Illinois and New Jersey join California, the District of Columbia, Massachusetts, and New York in enacting legislation to incrementally increase their minimum wages to $15 per hour. In 2016, New York and Oregon both enacted incremental increases by geographic area within the state, with Oregon's wage gradually rising to $14.75 per hour in 2023. Since then, many proposals have included formulas for location-based increases, taking into account the differences in costs of living between urban and rural areas.

So far in 2019, lawmakers in 22 states have introduced over 50 bills seeking to increase the minimum wage to $15 per hour (including Illinois and New Jersey).

In addition, more than half the states have considered some type of legislation this session that either increases the minimum wage or restores local power to enact higher minimum wages.

Background

In the 116th Congress, the House Education and Labor Committee Chair Bobby Scott (D-VA) introduced the “Raise the Wage Act” (H.R. 582), which raises the federal hourly minimum wage to $15 by 2024, up from the current $7.25. Senator Bernie Sanders' (I-VT) introduced the Senate version (S.150).

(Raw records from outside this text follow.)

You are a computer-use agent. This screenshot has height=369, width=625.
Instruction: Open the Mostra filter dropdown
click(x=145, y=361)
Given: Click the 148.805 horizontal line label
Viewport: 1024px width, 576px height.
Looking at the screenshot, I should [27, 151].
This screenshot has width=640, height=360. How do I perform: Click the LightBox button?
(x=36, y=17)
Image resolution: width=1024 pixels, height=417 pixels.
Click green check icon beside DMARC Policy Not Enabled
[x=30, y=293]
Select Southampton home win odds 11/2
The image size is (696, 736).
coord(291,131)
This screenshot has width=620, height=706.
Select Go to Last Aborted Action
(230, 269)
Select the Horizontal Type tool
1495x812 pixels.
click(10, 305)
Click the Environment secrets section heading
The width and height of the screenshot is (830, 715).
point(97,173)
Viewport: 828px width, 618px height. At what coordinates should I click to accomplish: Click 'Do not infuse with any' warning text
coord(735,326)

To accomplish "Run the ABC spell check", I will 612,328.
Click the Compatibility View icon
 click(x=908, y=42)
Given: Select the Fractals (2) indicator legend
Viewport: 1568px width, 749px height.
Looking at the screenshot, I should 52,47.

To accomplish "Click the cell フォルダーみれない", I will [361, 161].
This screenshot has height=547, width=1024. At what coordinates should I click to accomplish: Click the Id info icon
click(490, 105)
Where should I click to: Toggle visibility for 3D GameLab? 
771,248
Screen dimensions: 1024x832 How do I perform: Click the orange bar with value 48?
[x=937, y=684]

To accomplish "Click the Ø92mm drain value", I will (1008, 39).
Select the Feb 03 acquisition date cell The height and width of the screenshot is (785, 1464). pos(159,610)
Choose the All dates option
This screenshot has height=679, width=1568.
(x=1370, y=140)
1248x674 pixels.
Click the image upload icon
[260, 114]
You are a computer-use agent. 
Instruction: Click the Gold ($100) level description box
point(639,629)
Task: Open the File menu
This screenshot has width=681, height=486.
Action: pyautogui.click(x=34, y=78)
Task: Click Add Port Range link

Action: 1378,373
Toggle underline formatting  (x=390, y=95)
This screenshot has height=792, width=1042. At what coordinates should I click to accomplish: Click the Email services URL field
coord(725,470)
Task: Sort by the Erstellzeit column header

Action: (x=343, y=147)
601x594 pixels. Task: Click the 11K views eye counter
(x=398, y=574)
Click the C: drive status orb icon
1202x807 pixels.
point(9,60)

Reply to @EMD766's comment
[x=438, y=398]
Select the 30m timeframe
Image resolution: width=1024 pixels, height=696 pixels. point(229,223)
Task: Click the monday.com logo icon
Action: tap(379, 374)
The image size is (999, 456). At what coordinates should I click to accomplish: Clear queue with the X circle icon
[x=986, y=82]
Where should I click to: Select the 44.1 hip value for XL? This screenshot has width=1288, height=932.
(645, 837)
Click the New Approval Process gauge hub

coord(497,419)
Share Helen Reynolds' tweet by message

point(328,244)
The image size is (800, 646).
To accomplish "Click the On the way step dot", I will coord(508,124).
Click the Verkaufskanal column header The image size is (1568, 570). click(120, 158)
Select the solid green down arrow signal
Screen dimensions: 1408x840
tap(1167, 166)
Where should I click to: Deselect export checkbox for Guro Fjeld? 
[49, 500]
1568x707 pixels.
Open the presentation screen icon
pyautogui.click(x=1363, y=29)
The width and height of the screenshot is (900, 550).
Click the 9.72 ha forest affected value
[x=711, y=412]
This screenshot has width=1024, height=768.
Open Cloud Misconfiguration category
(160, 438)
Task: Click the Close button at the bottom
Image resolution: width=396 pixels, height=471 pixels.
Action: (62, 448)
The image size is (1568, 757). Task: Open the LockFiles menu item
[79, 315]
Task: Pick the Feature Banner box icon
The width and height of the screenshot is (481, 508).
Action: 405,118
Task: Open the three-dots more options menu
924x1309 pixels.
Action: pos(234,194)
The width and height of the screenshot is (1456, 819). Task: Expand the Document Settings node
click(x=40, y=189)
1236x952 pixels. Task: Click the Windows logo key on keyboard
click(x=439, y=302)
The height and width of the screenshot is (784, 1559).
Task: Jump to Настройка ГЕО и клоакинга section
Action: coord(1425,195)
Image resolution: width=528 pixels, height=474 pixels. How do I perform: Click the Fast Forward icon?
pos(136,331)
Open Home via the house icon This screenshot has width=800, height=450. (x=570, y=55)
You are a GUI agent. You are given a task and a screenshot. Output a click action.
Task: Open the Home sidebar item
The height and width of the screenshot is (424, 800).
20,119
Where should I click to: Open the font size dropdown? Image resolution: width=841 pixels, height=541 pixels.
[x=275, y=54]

While traditionally progressive states have been the first to enact $15 minimum wages, many states could enact higher wages via ballot measure, removing the legislative process altogether. Last November, minimum wage increase measures in Arkansas and Missouri both passed overwhelmingly. In 2014, voters in four states — Alaska, Arkansas, Nebraska, and South Dakota — increased the state minimum wages via ballot, and two years later, four more states — Arizona, Colorado, Maine, and Washington — voted to increase their wage as well.